#### [Your goal]
State how many lines of the records contain the string "GitHub". Give the number alone.

Source records:
※ ※ ※

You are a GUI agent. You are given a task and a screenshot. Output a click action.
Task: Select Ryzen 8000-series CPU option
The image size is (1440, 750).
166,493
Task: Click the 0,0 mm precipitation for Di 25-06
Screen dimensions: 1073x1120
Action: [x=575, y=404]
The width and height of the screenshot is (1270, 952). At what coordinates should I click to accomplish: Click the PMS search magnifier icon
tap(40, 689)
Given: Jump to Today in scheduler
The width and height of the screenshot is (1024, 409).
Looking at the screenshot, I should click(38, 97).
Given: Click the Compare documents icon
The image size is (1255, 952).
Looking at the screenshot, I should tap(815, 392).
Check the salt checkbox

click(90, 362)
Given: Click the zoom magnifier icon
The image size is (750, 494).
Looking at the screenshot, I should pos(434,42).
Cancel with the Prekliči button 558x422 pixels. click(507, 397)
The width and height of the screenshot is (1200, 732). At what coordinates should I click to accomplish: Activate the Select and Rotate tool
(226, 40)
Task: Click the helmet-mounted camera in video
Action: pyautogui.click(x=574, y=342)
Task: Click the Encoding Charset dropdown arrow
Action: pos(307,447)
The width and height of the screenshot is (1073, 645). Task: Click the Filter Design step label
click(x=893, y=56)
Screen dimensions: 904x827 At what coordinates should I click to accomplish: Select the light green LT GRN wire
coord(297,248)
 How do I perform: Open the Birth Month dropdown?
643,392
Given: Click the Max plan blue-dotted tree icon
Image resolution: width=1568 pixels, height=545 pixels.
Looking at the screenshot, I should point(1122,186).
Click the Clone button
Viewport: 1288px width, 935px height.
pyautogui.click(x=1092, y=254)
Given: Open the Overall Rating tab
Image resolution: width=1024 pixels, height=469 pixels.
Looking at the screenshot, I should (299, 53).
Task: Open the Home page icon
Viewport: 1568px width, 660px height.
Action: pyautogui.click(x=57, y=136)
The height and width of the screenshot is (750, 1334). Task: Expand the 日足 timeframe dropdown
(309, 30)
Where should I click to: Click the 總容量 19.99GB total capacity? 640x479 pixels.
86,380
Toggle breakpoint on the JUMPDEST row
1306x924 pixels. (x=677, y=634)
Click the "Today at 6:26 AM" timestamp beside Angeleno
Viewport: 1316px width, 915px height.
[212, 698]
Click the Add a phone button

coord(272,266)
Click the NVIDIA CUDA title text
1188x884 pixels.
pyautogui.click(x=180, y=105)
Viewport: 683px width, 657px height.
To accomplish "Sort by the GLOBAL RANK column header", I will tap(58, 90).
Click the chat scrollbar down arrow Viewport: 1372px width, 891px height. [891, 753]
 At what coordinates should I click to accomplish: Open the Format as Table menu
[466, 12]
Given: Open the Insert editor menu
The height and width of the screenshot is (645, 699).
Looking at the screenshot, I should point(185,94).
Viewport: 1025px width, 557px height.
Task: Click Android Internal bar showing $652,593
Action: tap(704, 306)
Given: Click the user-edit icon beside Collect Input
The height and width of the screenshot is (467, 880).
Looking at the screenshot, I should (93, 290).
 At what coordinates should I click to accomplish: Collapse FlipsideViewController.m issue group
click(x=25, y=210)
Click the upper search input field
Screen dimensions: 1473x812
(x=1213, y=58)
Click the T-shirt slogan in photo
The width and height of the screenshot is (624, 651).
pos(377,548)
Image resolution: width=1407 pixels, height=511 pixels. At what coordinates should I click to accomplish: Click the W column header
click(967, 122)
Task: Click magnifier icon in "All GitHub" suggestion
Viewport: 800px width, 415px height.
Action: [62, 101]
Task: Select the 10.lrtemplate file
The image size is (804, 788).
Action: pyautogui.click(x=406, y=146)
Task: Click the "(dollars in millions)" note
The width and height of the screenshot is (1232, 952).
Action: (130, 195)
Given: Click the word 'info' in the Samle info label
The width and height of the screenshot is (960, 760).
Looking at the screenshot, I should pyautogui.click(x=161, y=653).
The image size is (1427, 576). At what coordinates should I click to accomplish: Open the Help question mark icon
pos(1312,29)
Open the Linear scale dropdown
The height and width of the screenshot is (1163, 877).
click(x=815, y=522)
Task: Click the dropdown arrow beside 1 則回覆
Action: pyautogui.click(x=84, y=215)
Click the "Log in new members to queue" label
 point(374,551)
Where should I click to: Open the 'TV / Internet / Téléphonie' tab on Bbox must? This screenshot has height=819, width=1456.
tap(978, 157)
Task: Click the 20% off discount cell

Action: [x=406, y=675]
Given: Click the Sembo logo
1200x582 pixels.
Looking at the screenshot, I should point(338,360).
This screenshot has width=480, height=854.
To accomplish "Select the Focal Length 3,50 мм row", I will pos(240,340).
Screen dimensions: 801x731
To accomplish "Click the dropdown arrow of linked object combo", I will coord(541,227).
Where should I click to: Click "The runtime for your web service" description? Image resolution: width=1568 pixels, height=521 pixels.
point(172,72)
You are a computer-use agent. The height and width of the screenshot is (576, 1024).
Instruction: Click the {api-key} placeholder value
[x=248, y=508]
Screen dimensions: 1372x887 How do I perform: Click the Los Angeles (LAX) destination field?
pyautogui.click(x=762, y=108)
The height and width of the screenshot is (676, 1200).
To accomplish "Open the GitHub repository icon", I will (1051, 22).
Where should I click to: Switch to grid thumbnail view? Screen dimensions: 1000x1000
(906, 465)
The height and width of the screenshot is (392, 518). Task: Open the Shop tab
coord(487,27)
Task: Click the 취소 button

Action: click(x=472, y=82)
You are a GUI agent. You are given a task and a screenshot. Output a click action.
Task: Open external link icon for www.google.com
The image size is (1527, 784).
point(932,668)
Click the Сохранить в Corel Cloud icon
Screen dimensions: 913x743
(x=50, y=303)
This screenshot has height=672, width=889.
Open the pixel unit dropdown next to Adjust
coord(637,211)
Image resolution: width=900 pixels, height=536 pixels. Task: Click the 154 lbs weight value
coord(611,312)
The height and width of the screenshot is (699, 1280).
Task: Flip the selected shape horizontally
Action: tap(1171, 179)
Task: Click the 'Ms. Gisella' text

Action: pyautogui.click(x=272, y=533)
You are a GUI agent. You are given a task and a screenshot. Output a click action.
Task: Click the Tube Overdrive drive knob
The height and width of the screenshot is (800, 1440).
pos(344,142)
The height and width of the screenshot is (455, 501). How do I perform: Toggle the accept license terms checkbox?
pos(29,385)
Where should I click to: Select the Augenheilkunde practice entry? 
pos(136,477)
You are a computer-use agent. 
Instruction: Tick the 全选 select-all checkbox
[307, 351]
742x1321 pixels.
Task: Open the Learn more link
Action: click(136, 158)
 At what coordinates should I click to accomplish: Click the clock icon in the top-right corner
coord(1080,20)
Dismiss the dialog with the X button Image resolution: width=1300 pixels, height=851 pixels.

※ ※ ※

#### [Solution for this exercise]
2